§ Written task 1:
In the source passage, what minimum purity must pure aluminum have to be covered by the term "aluminum"?

§ Source passage:
A material for the support 1 of the composite sheet of the invention may be selected from any conventional material known in the art for a supporting substrate of a printing plate according to the use and/or object of the composite sheet and/or a presensitized plate to be prepared therefrom. In the invention, a paper sheet which is water-proof such as a high wet-strength natural Kraft paper, a synthetic paper such as Yupo (manufactured by Oji Yuka Synthetic Paper Co., Ltd.), a metal sheet such as iron foil or a plastic film may be used for the support 1. A sheet of thermoplastic resin such as polyethylene terephthalate, polypropylene, oriented polypropylene, polyethylene, polyvinyl alcohol, polyvinyl chloride, ethylene-vinyl acetate copolymer, ionomer or the like may be preferably used. The thickness of the support 1 may be suitably selected from a wide range of thickness depending on the use and/or object of the composite sheet and/or a presensitized plate to be prepared therefrom in the invention.

The term "aluminum" herein used may include pure aluminum with a purity of 99% or more and an aluminum alloy with aluminum content of about 95% or more, for example JIS A 3003, 3304, 1202 or 1100, which may be appropriately selected depending on the use and/or object of the composite sheet and/or a presensitized plate to be prepared therefrom in the invention. The thickness of the aluminum foil 2 is 7-80 μm, preferably 10-80 μm and may be suitably selected according to the use and/or object of the composite sheet and/or a presensitized plate to be prepared therefrom.

§ Written task 2:
Rewrite the records from the line containing "Click the Windows Start button" through the end of the records, both included, shifting every number in their answers (viewport dimensions and coordinates alike) up by 128. Leave the pictures out of your answer.

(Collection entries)
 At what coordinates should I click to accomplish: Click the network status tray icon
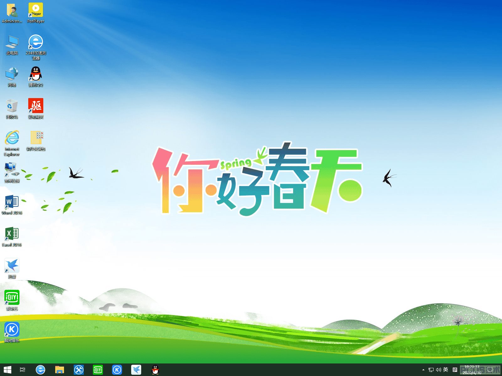coord(431,370)
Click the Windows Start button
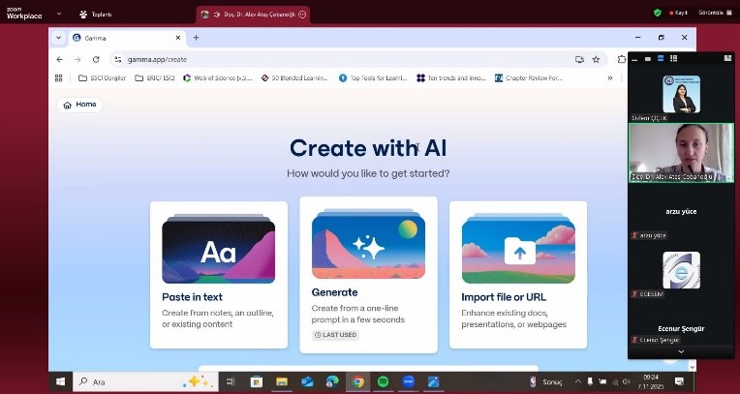Viewport: 740px width, 394px height. (60, 381)
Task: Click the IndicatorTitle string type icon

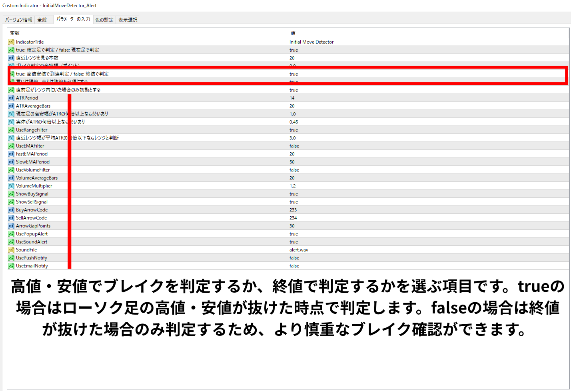Action: coord(11,42)
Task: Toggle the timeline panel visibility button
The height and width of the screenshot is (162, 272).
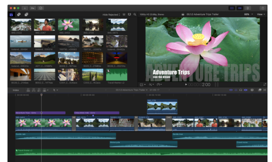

§ Worked answer 1:
99% or more.

§ Worked answer 2:
Click the Windows Start button
Viewport: 868px width, 522px height. (188, 509)
Task: Click the IndicatorTitle string type icon

Action: coord(139,170)
Task: Toggle the timeline panel visibility button
The height and width of the screenshot is (162, 272).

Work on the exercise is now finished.